Interview with Fr. Albert Nolan, O.P.
Since meeting Dion, it seems I’m constantly and delightfully led to theologians from South Africa. Please allow me to lift up some gems .
Q. Do you distinguish between social involvement and political involvement?
Yes, I do, in the sense that it was not important for us to be part of a political party. We were not-people like myself, Dominicans, Christians, etc.-trying to gain power. We were working for justice. That’s a social issue. We did work with political parties-in fact very much so-because it was necessary to do that in order to ensure that there was going to be social justice. So, while we worked with politicians, when the time came to have a democratic election, it was the politicians who became members of parliament and of government, but those of us who had worked on behalf of Christianity and because of our Christian faith, we continued working in the Church; we were not interested in political power. But there were a few people from the Churches who did go into politics, partly because there were not many people to take all the political posts of government that was necessary at the time.
Q. Did you ever see any conflict between your social activism and your vocation as a Dominican and religious?
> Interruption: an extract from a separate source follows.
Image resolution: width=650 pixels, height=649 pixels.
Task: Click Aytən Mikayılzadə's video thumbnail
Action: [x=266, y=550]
The conflict was not so much with being a Dominican, but there was conflict with the Church and with other members of the Church, because there were many people who said that one should not be involved in politics, and that even issues of justice were not the kind of thing that a priest should be involved in. I was often accused of being a "political priest."
I was also accused of being a communist. If you were against the government-which was regarded as a Christian government, even if it did wrong-and if you wanted equality for everybody, then you were a communist. That was a criticism that I and many in Latin America put up with: the accusation of being a communist. All that is gone today, but it was a problem in the past.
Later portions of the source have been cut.